The movement has to be global to work

The first year, recalls the founder, “50 girls were trained to create websites”. Today, the scale is no longer the same. From the United States to Mongolia, via Brazil, South Africa and Europe, “we have already reached more than 350,000 women with mentoring, soft skills, coding and digital inclusion programmes”, says Ayumi Moore Aoki. In Nigeria alone, “1,000 women were trained in the first year”, she assures us.

“Ayumi is unstoppable”, said Chiara Corazza, one of the European speakers on Monday, along with former minister Elisabeth Moreno, now CEO of LEIA Partners (“born in Cape Verde”, she was keen to point out), and Clara Chappaz, Director of French Tech, who were debating with female leaders from Japan and Uzbekistan. For the founder of Women in Tech, “the movement has to be global to work”.

Help us break the ceilings

“Help us break the ceilings”. “Help us break the ceilings”. This is the slogan of the campaign created by the Way agency (We are young) to reinforce the impact of this latest edition of Women in Tech. The video, which will be making the rounds on social networks from Monday 13 May, shows girls going about their school activities – sport, study, music, etc. – bent double under a hard ceiling, not a glass one.

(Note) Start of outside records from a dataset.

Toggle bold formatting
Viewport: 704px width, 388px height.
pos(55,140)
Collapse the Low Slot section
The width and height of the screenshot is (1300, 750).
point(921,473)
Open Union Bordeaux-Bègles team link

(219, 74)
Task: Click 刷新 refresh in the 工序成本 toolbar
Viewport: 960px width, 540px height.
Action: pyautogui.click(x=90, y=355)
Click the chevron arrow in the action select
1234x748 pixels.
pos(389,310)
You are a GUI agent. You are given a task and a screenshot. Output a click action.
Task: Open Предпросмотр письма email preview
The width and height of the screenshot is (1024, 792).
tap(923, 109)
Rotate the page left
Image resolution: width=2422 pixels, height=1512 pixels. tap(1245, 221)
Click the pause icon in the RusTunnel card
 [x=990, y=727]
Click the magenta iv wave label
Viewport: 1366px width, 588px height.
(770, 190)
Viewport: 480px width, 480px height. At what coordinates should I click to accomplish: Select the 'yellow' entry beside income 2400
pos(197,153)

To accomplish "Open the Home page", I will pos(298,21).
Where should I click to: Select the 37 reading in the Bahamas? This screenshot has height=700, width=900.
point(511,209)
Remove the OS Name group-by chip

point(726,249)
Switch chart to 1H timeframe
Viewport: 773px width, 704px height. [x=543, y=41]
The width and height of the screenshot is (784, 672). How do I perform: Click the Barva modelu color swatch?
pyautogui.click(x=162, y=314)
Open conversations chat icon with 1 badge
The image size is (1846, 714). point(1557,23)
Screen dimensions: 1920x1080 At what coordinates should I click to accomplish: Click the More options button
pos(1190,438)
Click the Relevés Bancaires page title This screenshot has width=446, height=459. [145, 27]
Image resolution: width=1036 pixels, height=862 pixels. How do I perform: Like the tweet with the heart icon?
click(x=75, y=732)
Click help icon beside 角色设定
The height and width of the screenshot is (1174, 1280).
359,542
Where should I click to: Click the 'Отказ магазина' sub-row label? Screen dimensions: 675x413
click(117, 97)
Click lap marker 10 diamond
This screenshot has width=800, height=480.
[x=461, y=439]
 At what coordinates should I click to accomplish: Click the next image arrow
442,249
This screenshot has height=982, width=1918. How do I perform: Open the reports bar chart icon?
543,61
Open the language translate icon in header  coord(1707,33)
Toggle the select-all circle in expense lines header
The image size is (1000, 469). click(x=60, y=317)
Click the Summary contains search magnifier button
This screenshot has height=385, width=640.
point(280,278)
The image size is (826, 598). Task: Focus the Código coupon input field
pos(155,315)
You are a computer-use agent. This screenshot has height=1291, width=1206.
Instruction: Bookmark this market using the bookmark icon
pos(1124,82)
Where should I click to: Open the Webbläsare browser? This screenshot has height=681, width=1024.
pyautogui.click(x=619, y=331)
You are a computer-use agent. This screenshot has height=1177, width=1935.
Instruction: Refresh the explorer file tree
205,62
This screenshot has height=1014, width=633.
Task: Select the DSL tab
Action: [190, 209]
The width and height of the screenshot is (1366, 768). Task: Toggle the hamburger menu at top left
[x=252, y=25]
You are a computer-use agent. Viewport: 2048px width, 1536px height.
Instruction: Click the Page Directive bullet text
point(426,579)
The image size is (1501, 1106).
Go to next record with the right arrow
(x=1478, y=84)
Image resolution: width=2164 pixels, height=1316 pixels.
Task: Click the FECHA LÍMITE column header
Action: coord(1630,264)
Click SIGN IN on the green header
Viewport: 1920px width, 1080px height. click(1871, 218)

I liked this video,” commented Elisabeth Moreno. Girls lose leadership at the age when they start to dream. Women are super-competent, but they lose confidence because they’re not allowed to be too much, to speak too loudly, to take up too much space in the room.” Then, addressing her audience: “When you’ve decided what to do with your life, you’ll find someone to help you do it.”

Ayumi Moore Aoki keeps her focus. “We are measuring all the actions we have taken, and we are changing hundreds of thousands of lives. The next “global” meeting of her movement will take place in November, in Azerbaijan. “We’ll be unveiling the Women in Tech Global Awards, which celebrate women’s achievements in tech every year, in Baku, during COP29”. The jury will then have to decide between 7 finalists, one from each region… “Just like Miss Universe”, she laughs. Because with her, feminism goes hand in hand with infectious good humour.